┌─ Entries supplied

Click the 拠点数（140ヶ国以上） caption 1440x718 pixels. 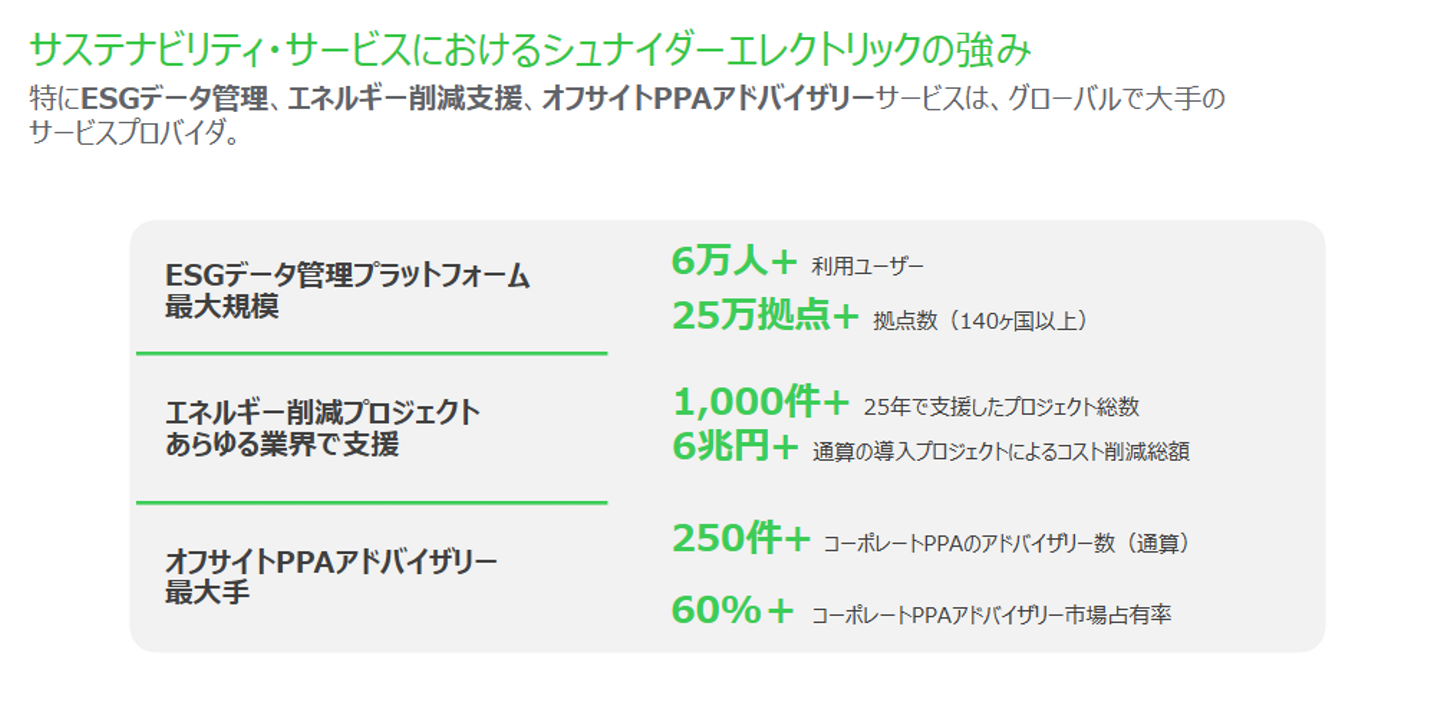(x=980, y=320)
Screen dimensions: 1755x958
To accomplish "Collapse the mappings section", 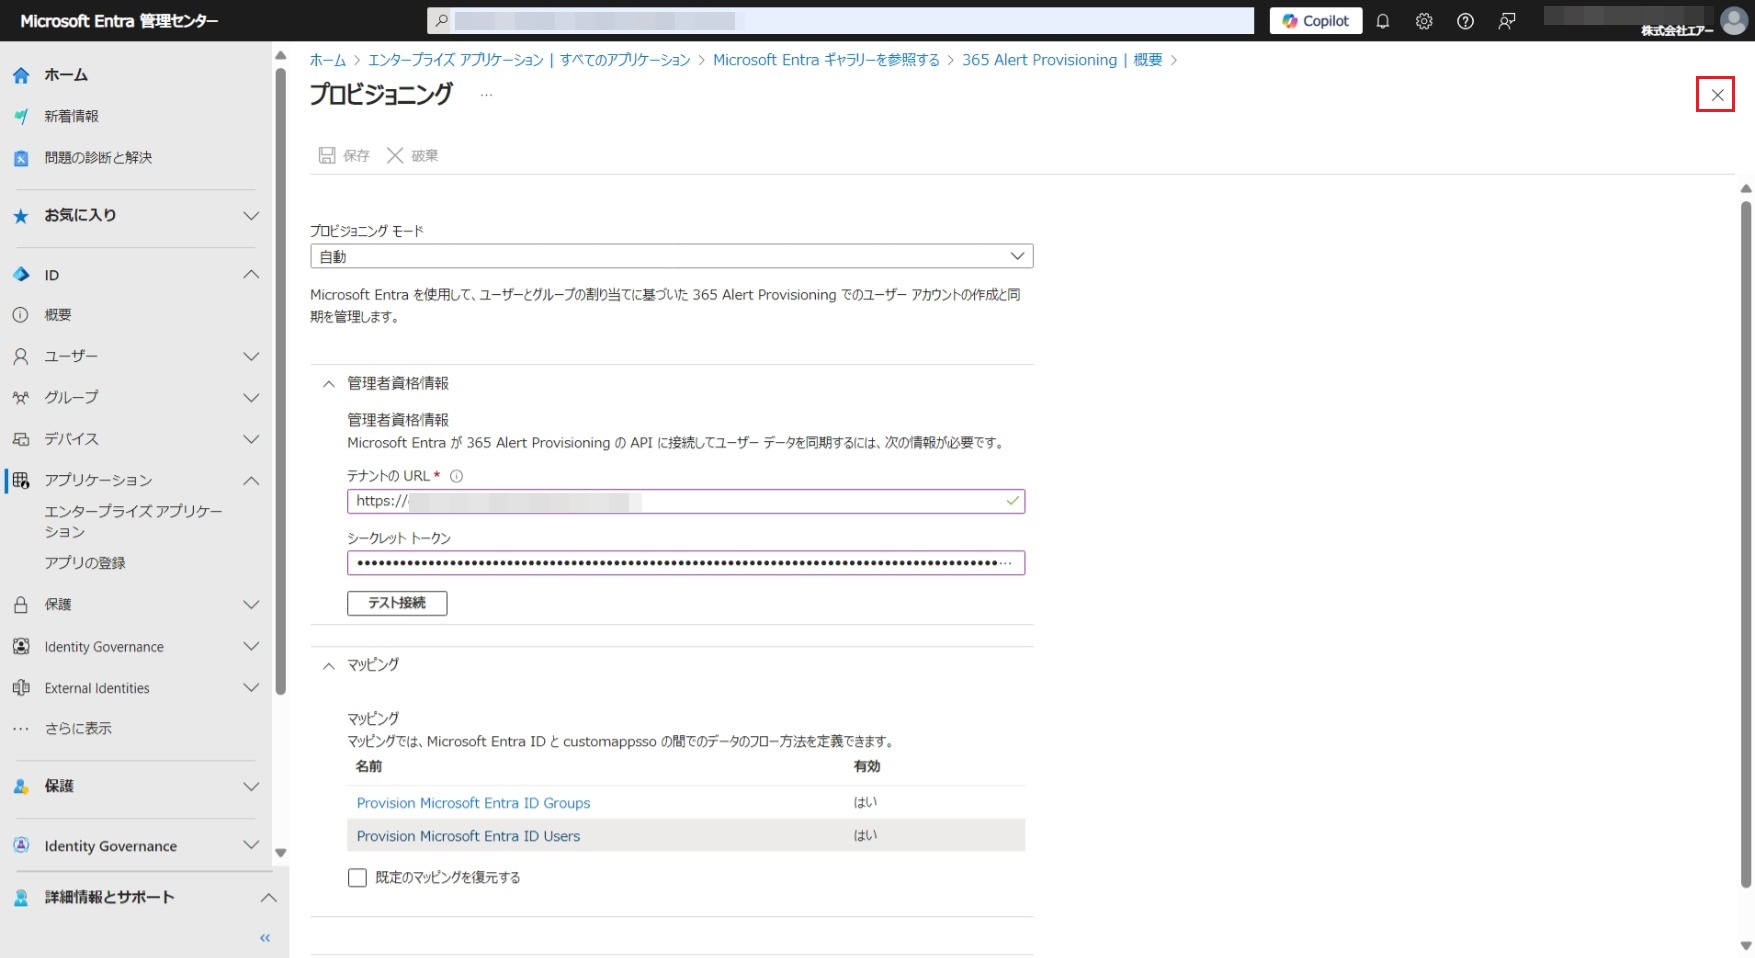I will tap(328, 665).
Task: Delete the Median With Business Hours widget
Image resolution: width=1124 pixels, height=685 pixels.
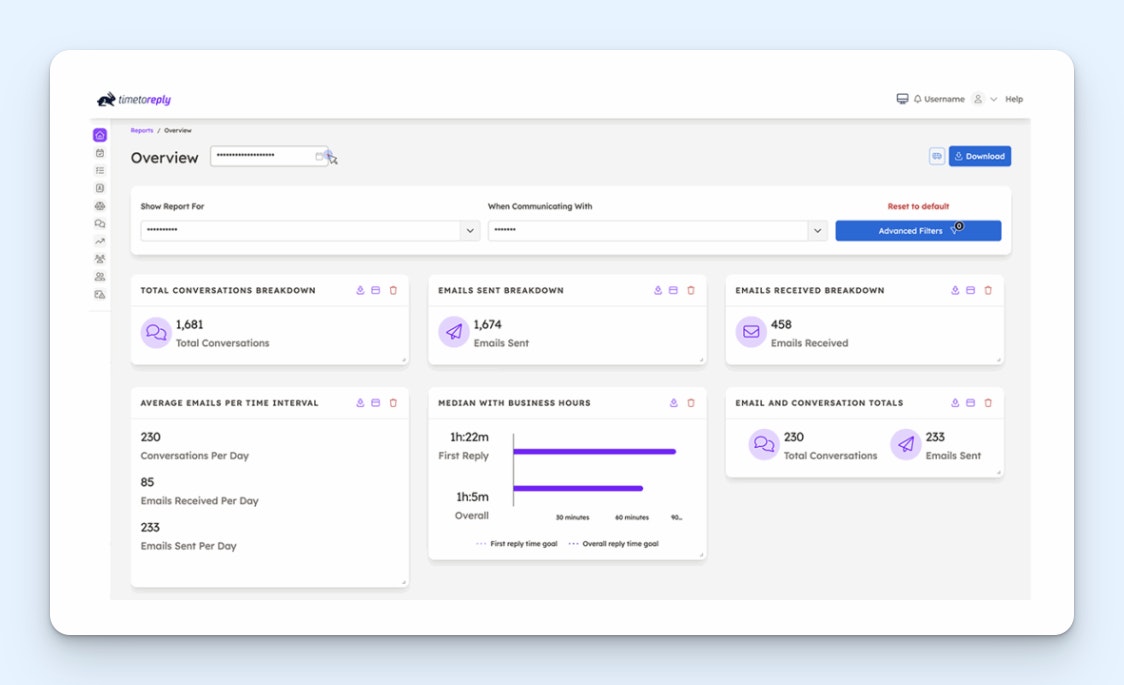Action: (x=691, y=403)
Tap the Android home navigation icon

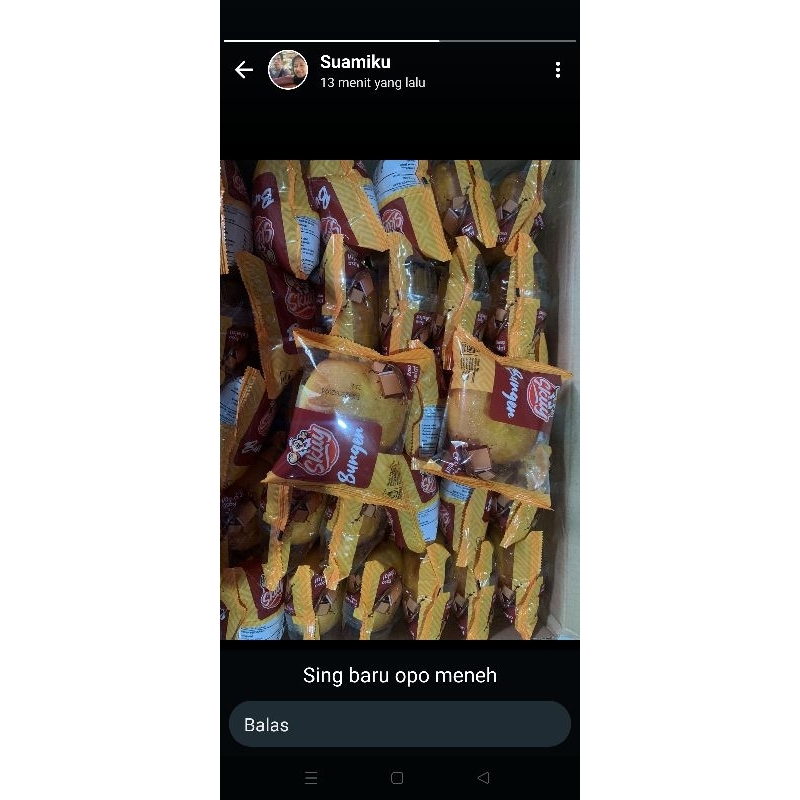[x=398, y=777]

└─

Work request | Beginning with the line that contains "Image resolution: width=1124" and ending with the last line of the data, restate each line word for word. Exclude the pictures.

Response |
Image resolution: width=1124 pixels, height=685 pixels.
Action: (x=691, y=403)
Tap the Android home navigation icon

[x=398, y=777]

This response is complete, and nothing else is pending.